365 Days Before Us delivers an adult narrative through text messages and photo exchanges. You and your girlfriend explore hotwifing fantasies built on mutual consent and respect. No betrayals, no hidden agendas. Currently available on Windows, with Android phones supported in a future update.
Why the Phone Interface Changes Everything
1. Most visual novels put you behind a character’s eyes or above their shoulder. 365 Days Before Us puts you behind your own lock screen. The interface mimics a real messaging app, complete with typing indicators, read receipts, and the awkward pause when someone leaves you on delivered for too long. This isn’t just a skin over a traditional VN. The game commits to the format entirely, which means your sense of time and emotional investment shift dramatically.

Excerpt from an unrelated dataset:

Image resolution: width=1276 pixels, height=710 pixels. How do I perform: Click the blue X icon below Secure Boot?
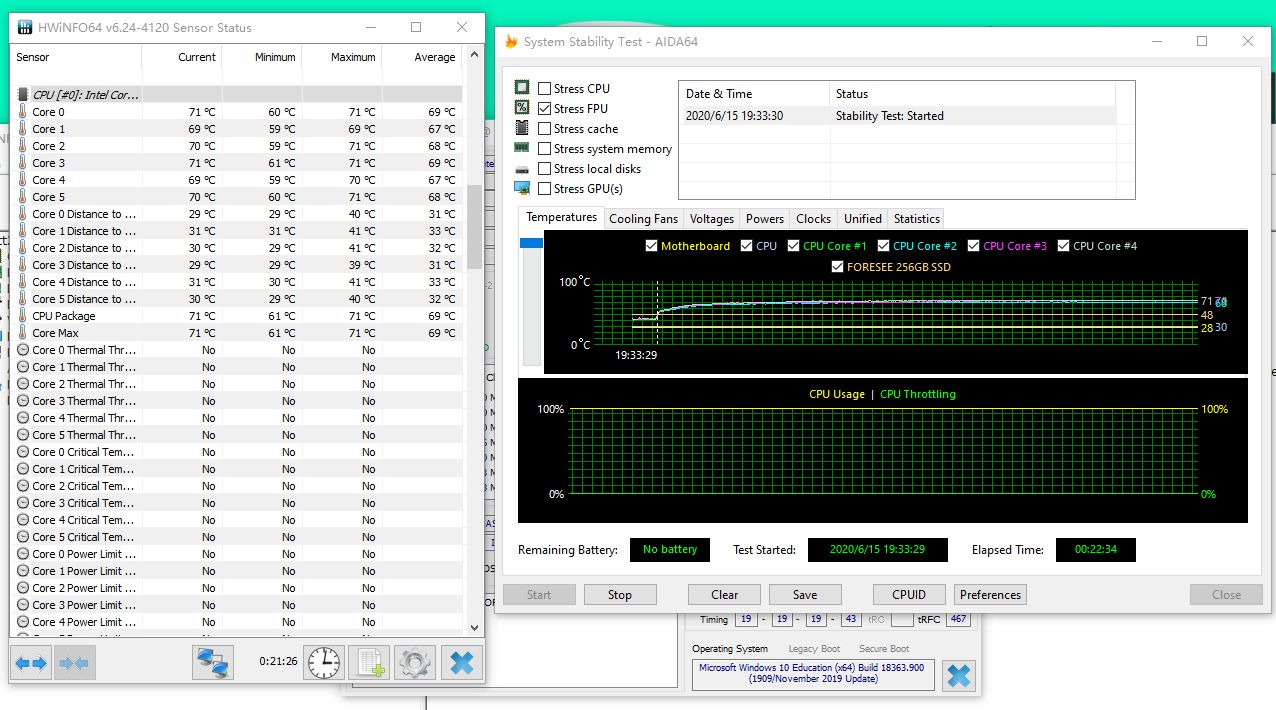958,676
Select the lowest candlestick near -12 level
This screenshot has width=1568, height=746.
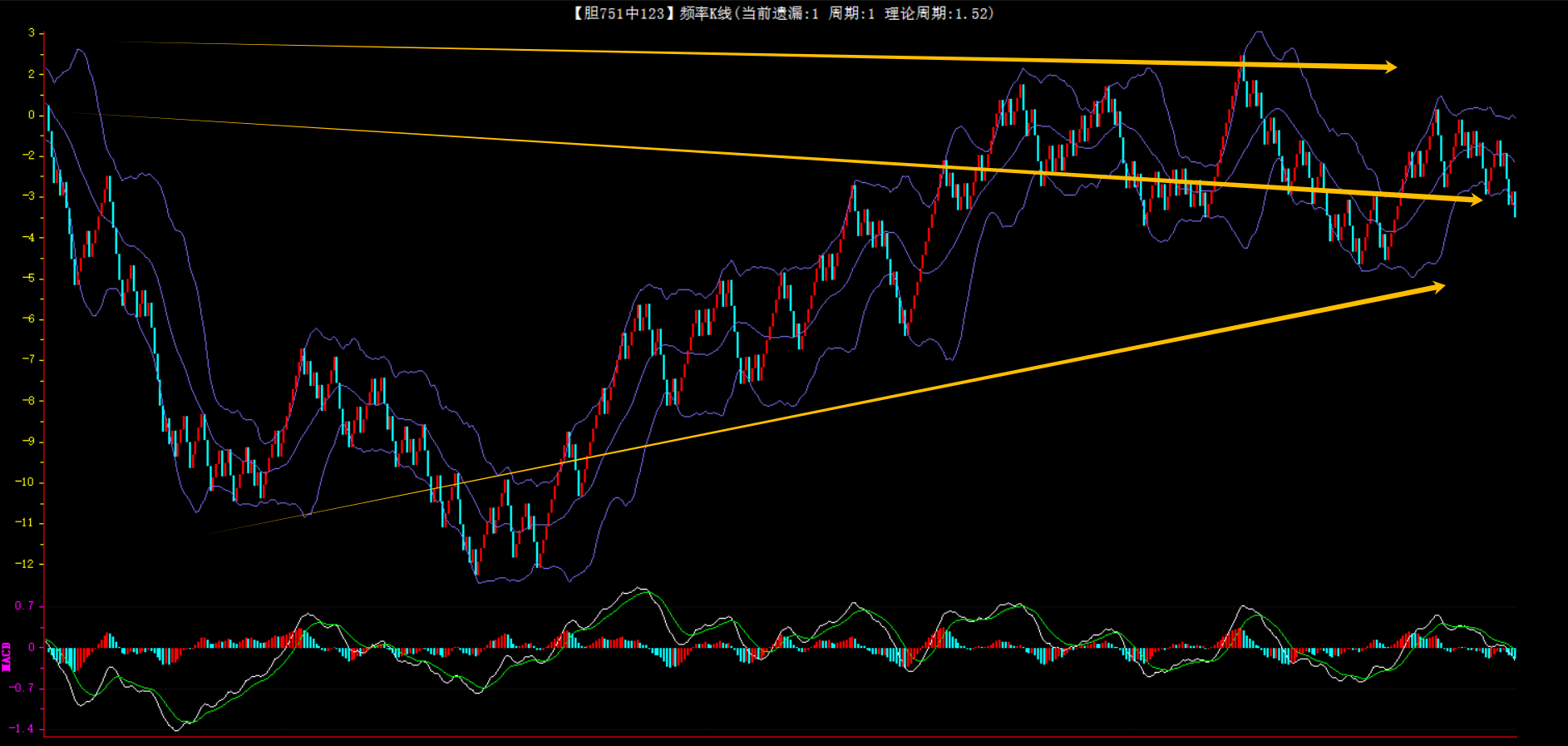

2. Picture messages carry a different weight when they arrive inside a conversation thread. You don’t click a button labeled “CG Gallery” and see everything at once. Instead, you watch the chat scroll upward as a photo loads, exactly like waiting for a real image to download. That tiny delay builds anticipation in a way that static visual novels can’t replicate. Le Stag understands that the space between sending and seeing is where the tension lives, and they exploit that gap beautifully.
3. The game also respects that not everyone plays in complete privacy. Future Android support will include whatever discretion features Le Stag adds, but even the current Windows version keeps things subtle when needed. The chat interface doesn’t scream “adult game” from across the room. Anyone glancing at your screen just sees what looks like a normal messaging app, which makes 365 Days Before Us surprisingly playable in shared spaces.
Hotwifing Without the Ugly Side
1. Netorase gets defined differently depending on who you ask. 365 Days Before Us follows the definition that matters: a couple exploring the wife or girlfriend sharing fantasy together, with full transparency and zero coercion. The game never confuses this dynamic with cuckolding, where humiliation plays a role. Here, everyone stays on equal ground. The excitement comes from watching your partner enjoy herself, not from feeling inadequate or betrayed.
2. The writing takes time to establish why the protagonist finds this fantasy appealing. He isn’t broken or insecure. He isn’t trying to fix something missing in the relationship. He simply discovers that seeing his girlfriend desired by others makes him feel proud and turned on at the same time. That distinction matters because it removes the toxic framing that plagues lesser games. 365 Days Before Us presents hotwifing as a genuine kink rather than a symptom of deeper problems.
3. The other characters who enter the picture aren’t villains either. They’re people who respect the couple’s boundaries and understand the arrangement. Some are nervous first-timers. Others are more experienced but still careful. Every interaction stays consensual, and the game makes a point of showing characters checking in with each other before, during, and after intimate moments. This isn’t just good ethics—it’s good storytelling, because the safety makes the risk feel real and the reward feel earned.
Platform, Future Plans, and Who This Is For
1. As of now, 365 Days Before Us is a Windows-exclusive release. The game runs on basically any PC that can open an executable file. No Steam account required unless you buy it there. The developer has explicitly promised an Android version down the line, which matters because a game built around texting feels almost destined for phones. Playing on a touchscreen, with real notifications? That version might end up being the definitive way to experience the story.
2. The Android port doesn’t have a firm release window yet, so patience is required. But the promise alone tells you something about Le Stag’s priorities. They understand that a game about phone messages works better on an actual phone. The Windows version still delivers the full narrative, but mobile players might want to wishlist it and wait for the update that lets them hold the experience in their hands.
3. Who should download 365 Days Before Us? Couples exploring hotwifing or Netorase together will find a respectful, accurate portrayal of their dynamic. Solo players who enjoy slow-burn adult stories with emotional payoff will appreciate the year-long timeline and the careful pacing. Anyone looking for quick gratification should look elsewhere—this game takes its time, builds trust, and only escalates when the characters are ready. That patience makes the intimate scenes land harder than any rushed alternative, and by the final message, you’ll feel like you actually lived through those 365 days.